Good news: CCS welcomes the news from Scholars at Risk informing us that Professor Busra Ersanli of Turkey was released from prison on Friday, July 13, 2012. However, charges against Dr. Ersanli remain and that the trial will continue on October 1. Ersanli, a professor of Political Science and International Relations at Marmara University in Istanbul, was arrested on October 28, 2011, on charges of belonging to a terrorist organization. This charge reflects the allegation that an organization that she belongs to is indirectly and by association linked to the Kurdistan Workers Party, which is banned in Turkey – an allegation Ersanli denies. CCS, in a November 30, 2011 letter to the President of Turkey, had protested her arrest based on her indirect association with organizations that allegedly have links to terrorists.
UNITED ARAB EMIRATES
Dr. Cyril Karabus, a former professor of pediatrics and eminent South African pediatrician and oncologist, was arrested on August 18, 2012 while in transit in Dubai from Canada to South Africa. He was charged with the death of a child on whom he operated ten years ago at the Sheikh Khalifa Medical Center in Abu Dhabi. The pediatric cancer patient Dr. Karabus treated later died later of leukemia. Although an initial conviction of Dr. Karabus, on manslaughter charges (about which he had never been notified) had been overturned, he will now be tried again on the same charges. We strongly urged UAR authorities on October 2, 2012 to remedy this evident miscarriage of justice in the case of Dr. Karabus.

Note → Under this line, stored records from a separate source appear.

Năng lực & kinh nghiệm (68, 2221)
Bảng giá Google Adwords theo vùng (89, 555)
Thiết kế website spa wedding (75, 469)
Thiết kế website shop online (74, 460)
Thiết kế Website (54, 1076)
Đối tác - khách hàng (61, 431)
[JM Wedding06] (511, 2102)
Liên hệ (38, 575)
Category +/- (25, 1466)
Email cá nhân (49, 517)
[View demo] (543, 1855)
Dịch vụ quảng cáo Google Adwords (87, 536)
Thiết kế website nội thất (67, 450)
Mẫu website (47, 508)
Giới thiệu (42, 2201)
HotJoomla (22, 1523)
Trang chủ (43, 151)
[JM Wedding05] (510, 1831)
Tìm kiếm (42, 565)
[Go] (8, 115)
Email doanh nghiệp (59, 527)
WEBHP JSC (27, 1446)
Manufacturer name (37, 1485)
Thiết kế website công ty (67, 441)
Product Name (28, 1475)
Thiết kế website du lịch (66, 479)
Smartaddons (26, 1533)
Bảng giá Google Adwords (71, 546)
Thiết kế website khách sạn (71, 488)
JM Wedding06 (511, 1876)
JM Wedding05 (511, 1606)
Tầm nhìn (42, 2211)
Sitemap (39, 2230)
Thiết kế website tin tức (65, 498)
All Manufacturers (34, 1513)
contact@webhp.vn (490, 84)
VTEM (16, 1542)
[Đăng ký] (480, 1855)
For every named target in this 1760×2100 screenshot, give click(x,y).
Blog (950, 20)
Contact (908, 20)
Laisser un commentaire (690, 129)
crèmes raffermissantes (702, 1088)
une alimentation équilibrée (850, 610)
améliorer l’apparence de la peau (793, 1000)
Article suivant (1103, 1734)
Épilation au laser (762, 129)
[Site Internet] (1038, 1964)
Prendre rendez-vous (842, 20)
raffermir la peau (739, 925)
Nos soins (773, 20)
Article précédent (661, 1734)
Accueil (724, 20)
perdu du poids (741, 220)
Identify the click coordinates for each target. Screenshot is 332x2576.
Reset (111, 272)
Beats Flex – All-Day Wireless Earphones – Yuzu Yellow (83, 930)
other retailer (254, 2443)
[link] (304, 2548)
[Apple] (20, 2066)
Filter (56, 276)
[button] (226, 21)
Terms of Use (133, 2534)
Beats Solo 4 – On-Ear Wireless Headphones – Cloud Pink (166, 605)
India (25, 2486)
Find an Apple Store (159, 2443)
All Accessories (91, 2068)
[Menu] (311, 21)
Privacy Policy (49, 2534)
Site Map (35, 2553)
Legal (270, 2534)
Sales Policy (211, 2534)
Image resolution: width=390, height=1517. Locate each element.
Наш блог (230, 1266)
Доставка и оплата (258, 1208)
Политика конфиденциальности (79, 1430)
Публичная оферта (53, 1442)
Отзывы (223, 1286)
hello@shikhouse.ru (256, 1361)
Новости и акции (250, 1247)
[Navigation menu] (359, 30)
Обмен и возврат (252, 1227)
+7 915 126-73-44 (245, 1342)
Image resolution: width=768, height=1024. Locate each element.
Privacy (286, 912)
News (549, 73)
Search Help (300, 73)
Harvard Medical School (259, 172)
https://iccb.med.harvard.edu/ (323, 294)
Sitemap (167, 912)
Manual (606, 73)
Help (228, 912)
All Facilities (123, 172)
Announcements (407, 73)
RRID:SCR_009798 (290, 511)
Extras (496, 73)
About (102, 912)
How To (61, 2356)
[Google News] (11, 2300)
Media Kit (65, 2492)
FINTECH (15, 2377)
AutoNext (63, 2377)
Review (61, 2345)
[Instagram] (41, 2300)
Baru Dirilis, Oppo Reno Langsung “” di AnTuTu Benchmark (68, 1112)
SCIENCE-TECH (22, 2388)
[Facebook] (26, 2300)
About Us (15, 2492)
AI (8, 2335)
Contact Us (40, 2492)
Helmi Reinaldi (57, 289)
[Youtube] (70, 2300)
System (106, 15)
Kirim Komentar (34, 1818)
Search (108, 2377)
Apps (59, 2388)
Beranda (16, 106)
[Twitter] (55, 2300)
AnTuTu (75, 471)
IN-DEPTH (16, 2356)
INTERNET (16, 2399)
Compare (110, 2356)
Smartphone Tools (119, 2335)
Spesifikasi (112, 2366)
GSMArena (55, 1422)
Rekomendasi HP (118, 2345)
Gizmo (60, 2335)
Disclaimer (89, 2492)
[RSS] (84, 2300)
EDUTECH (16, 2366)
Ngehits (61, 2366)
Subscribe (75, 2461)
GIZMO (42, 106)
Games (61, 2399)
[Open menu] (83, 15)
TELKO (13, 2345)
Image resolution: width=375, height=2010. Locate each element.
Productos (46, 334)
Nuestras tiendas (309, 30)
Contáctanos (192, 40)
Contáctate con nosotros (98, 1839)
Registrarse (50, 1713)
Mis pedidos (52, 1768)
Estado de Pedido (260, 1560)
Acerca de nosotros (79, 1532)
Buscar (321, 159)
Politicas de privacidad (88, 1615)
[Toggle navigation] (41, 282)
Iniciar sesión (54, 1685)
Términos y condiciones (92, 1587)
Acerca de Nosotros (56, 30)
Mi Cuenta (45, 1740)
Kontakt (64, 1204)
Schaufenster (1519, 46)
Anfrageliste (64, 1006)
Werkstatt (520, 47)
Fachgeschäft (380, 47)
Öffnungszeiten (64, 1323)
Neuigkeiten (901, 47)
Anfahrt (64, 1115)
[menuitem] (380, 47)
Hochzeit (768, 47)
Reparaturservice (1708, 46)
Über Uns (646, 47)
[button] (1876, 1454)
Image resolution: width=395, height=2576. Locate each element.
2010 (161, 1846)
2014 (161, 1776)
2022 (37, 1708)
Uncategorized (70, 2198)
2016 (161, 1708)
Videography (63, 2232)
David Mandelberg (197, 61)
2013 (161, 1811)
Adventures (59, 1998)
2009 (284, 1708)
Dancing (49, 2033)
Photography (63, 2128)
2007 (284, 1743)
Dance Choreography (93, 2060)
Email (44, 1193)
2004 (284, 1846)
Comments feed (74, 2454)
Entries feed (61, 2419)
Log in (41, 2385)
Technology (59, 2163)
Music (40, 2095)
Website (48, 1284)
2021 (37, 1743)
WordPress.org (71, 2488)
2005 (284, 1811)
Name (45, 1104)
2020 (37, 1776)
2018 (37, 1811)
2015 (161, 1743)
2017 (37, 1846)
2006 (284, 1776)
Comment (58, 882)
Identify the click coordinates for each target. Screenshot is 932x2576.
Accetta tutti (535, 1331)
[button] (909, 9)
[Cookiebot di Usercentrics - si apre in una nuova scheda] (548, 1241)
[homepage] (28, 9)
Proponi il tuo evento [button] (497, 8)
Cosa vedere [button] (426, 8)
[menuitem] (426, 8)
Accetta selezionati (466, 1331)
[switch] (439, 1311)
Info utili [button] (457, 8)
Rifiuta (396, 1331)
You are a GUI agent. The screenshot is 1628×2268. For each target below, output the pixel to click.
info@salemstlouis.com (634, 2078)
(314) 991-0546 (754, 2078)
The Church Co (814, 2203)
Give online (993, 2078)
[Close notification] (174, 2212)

Good News: On Oct. 11, Dr. Karabus, who is 78 years old and depends on a pacemaker for his heart, was released on bail pending trial.
Executive Director’s Note:
I am happy to continue the past practice of expressing gratitude for the unstinting assistance and wise counsel provided throughout the year by the co-chairs of the Committee of Concerned Scientists – Eugene Chudnovsky, Alexander Greer, Joel Lebowitz, Paul Plotz, and Walter Reich. This report is the result of our collaborative effort.